Prior to the end of the last school term, Pickle was removed from his ‘mainstream’ class and placed unofficially in the Moderate Learning Difficulties division. Unofficially because he doesn’t have an EHCP. He has taken the non-existent 11th place in a class of 10!

I will be completely candid. On being notified of Pickle’s move to the MLD division, I was beyond gutted! I broke my heart crying and felt like I had let him down. There is no doubt that there is an underlying capability that will allow him to do well in mainstream education. But his hypersensitivity and hypervigilance make it difficult for him to concentrate, to relax, to function, to co-exist with others without eagle-eyed adults pre-empting his every move.

He is followed around the playground!! This week he attempted to escape the playground. As would I if I were faced with such totalitarian constraints.

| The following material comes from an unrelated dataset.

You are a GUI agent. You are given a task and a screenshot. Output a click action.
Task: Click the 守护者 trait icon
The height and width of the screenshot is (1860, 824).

Not long before his transition to the MLD I had been posting about how well he was doing. So well in fact that the TAC team had decided to cut back on the meetings. We were spending our time discussing his achievements as opposed to any negative issues.

So what happened? I have my theories, I know my child. I had a plethora of information in my head that helps me understand what is going on for him. I have the supportive words of many other adopters, carers and birth parents going through similar issues. But to lambast at this stage is not going to move things forward.

Over the summer, we had our first meeting with CAMHS and Pickle has subsequently undergone the QB test for ADHD. We still don’t have the results!

 

We have purported referrals for speech and language, the educational psychologist, and occupational health.

 

He has seen a physiotherapist for his gait, though we have had no feedback from her supposed visit to school, of which the school have no record.

 

I am still awaiting the minutes from the TAC meeting. As well as the TAC plan and its concomitant timescales.

 

I’m sure you get the general gist of how I’m feeling!!! And, to boot…I’m at an age when you really shouldn’t be messing with my tolerance levels. Even my see-sawing hormones are frantically trying to escape my crabby body.

 

So here I sit, weltering in my cul-de-sac, with my Brockman’s gin and current malignant loathing of the system, planning which of my prey to attack first!